Format the lines below as a JSON list of strings, one string per line and blank lines omitted, starting at the first line and ending at the line that contains "The width and", with both ends included.
○ ○ ○
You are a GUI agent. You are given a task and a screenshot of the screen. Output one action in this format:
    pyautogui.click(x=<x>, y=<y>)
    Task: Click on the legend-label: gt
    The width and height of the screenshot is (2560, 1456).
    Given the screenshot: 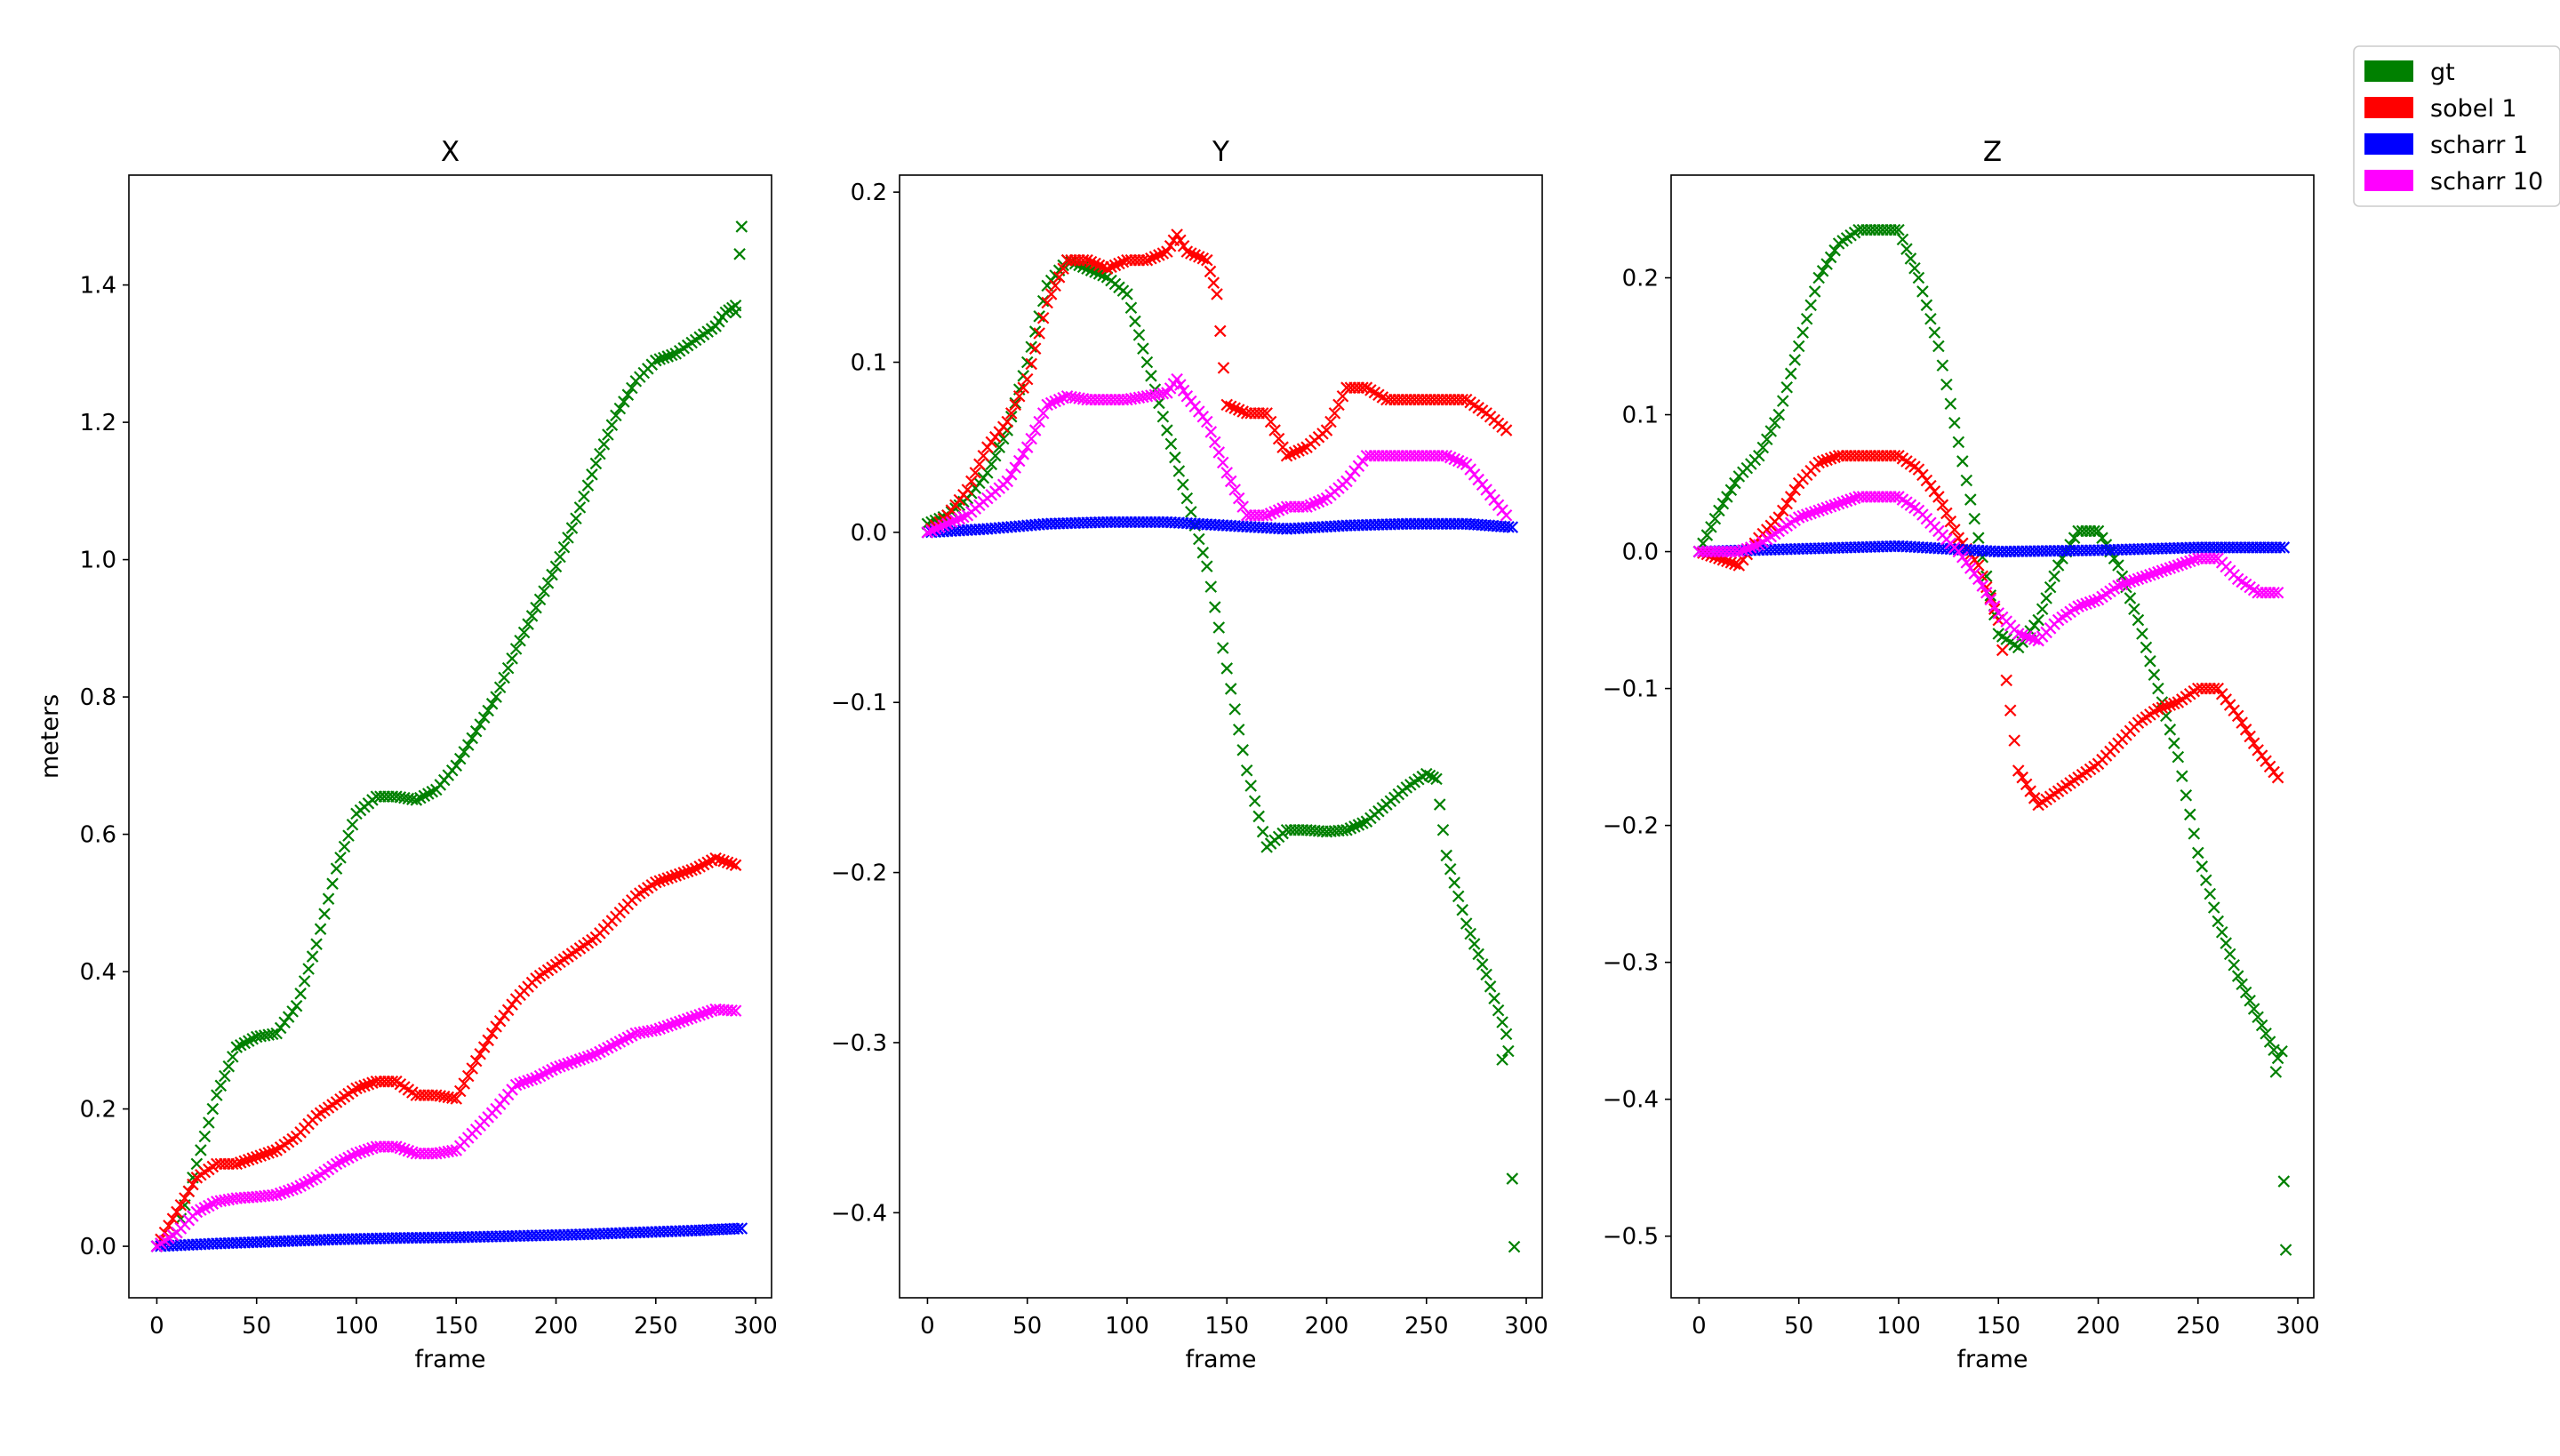 What is the action you would take?
    pyautogui.click(x=2442, y=72)
    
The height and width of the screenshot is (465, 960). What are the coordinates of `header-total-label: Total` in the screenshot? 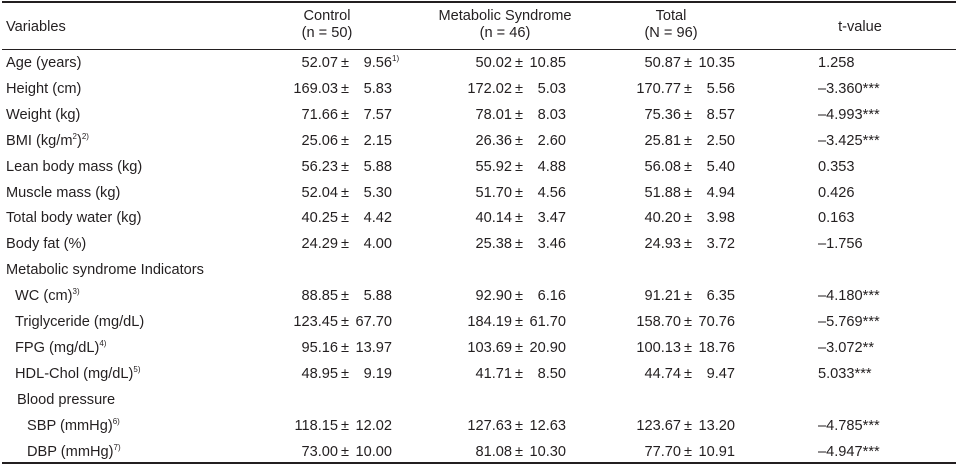 It's located at (671, 16).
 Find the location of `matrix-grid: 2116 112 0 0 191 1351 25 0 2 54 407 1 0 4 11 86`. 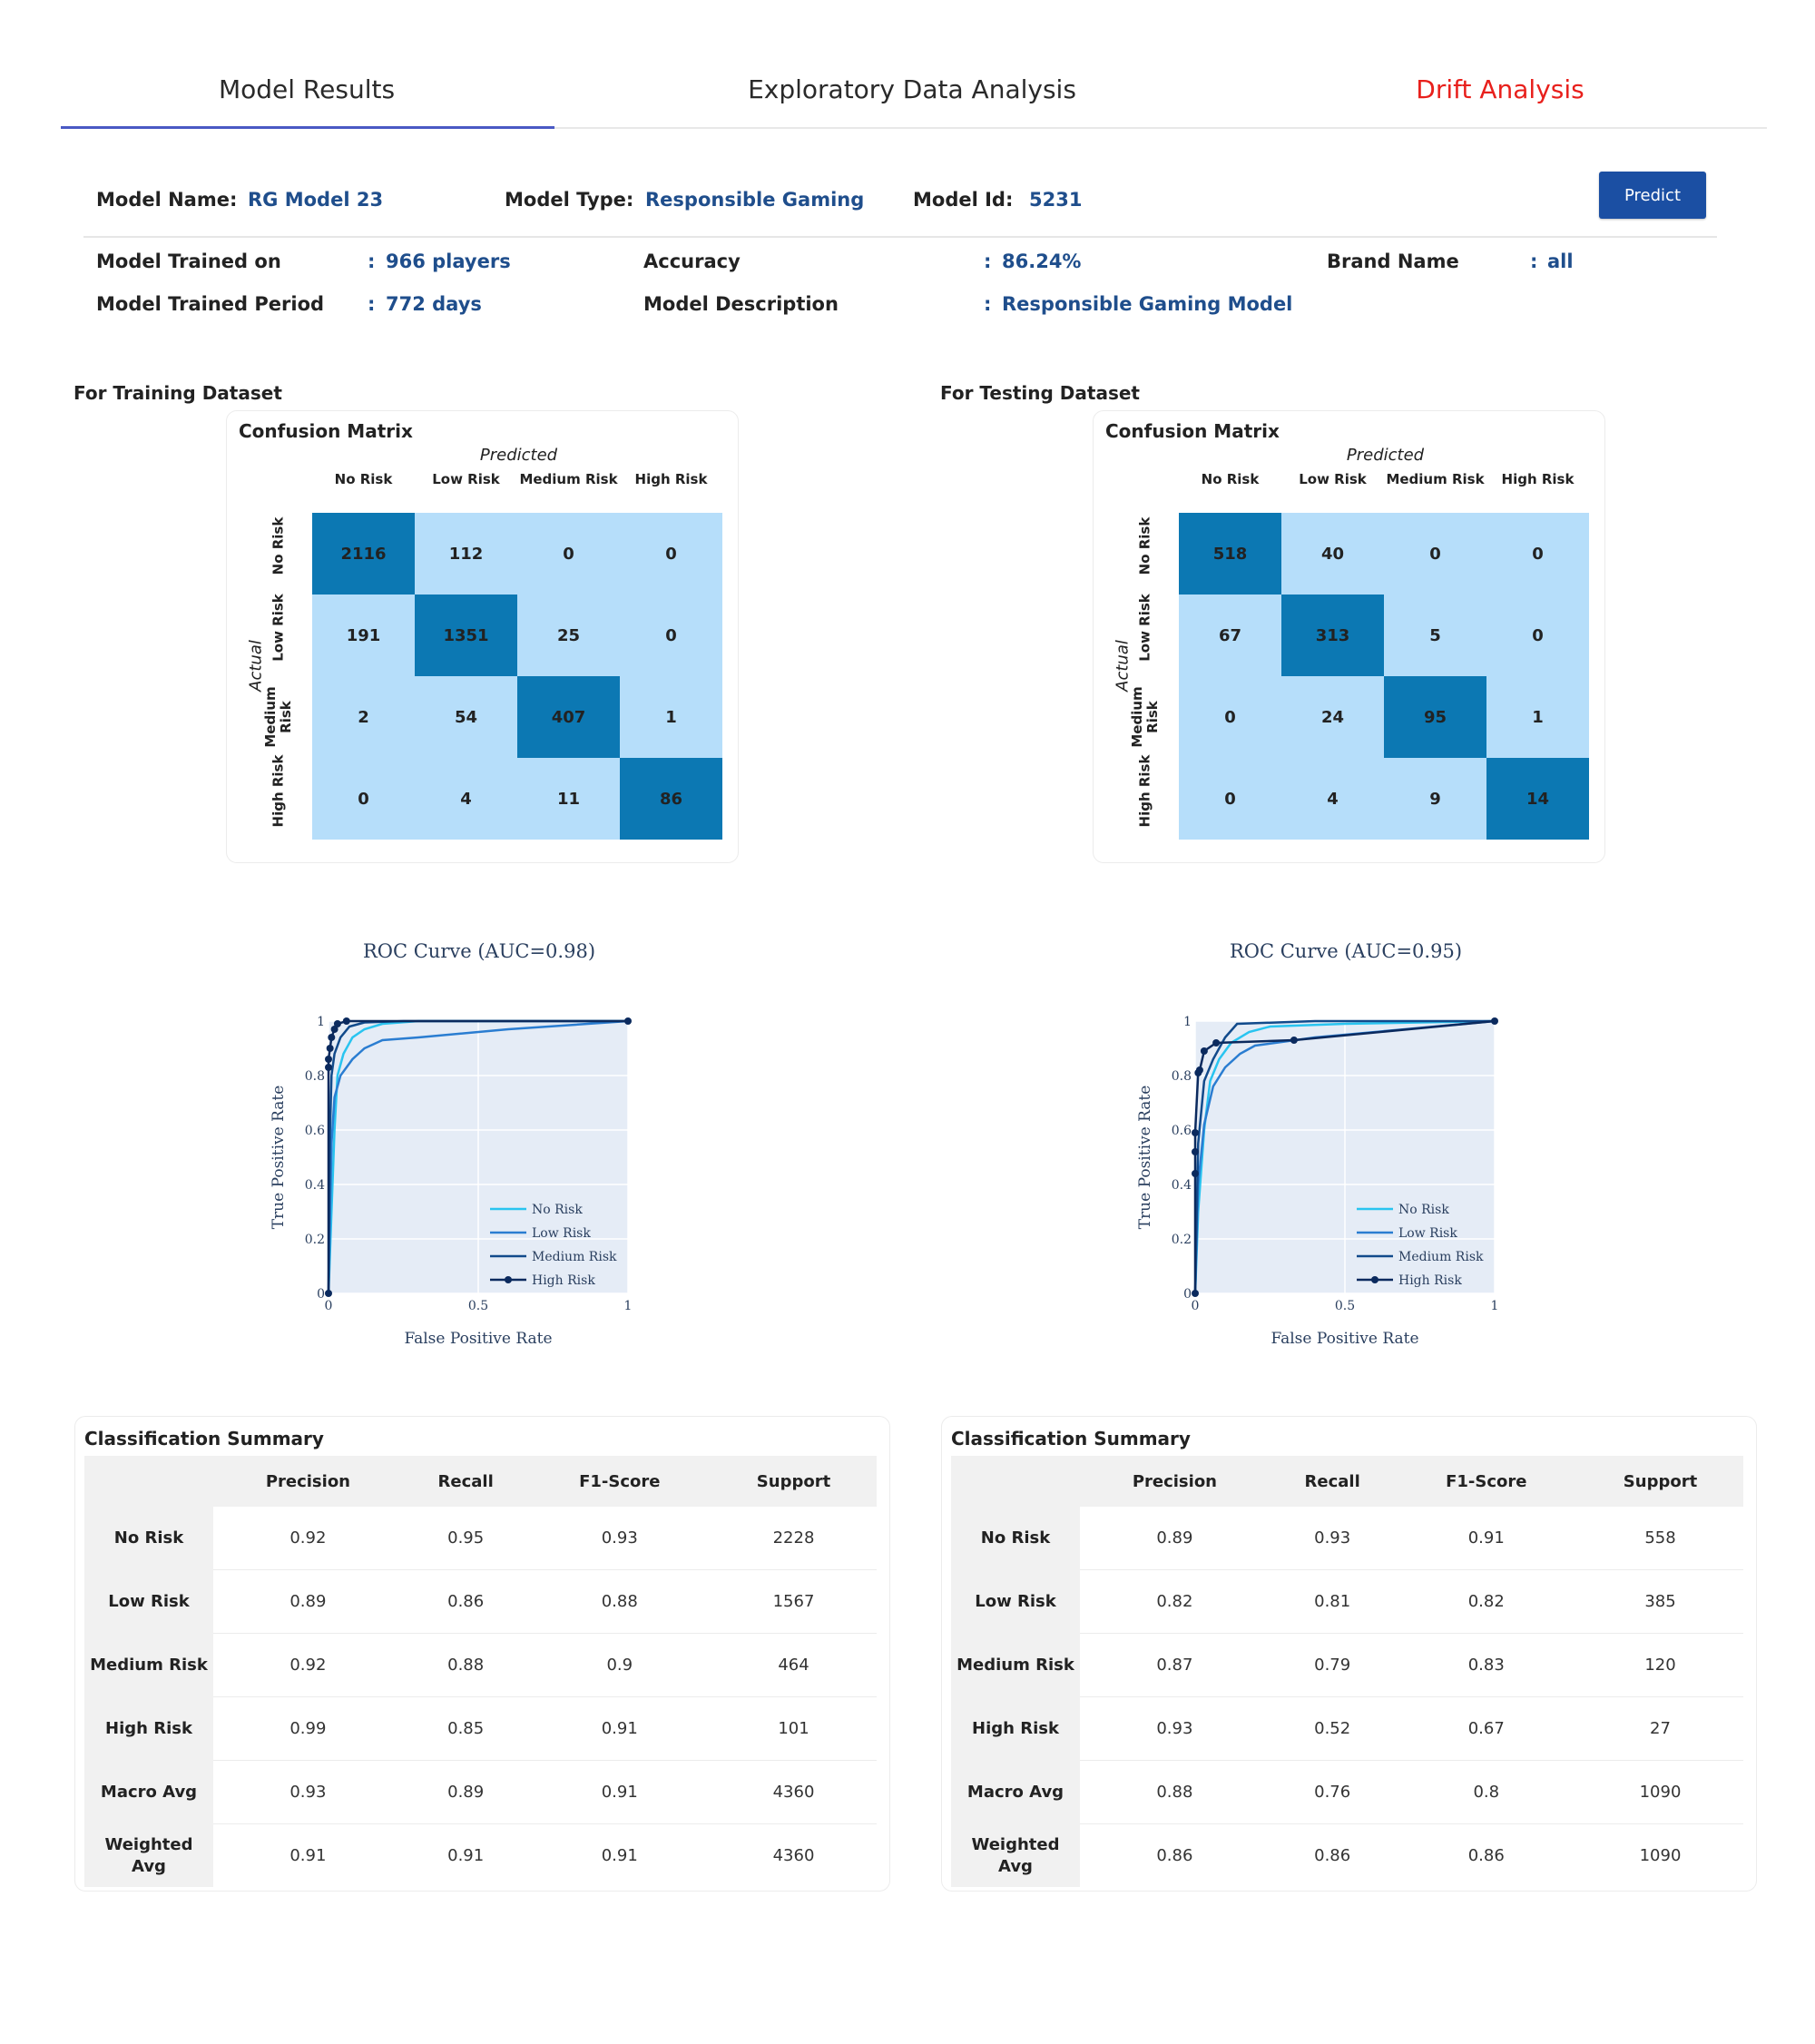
○ ○ ○
Task response:
[
  "You are a GUI agent. You are given a task and a screenshot of the screen. Output one action in this format:",
  "    pyautogui.click(x=<x>, y=<y>)",
  "    Task: Click on the legend-label: gt",
  "    The width and height of the screenshot is (2560, 1456)."
]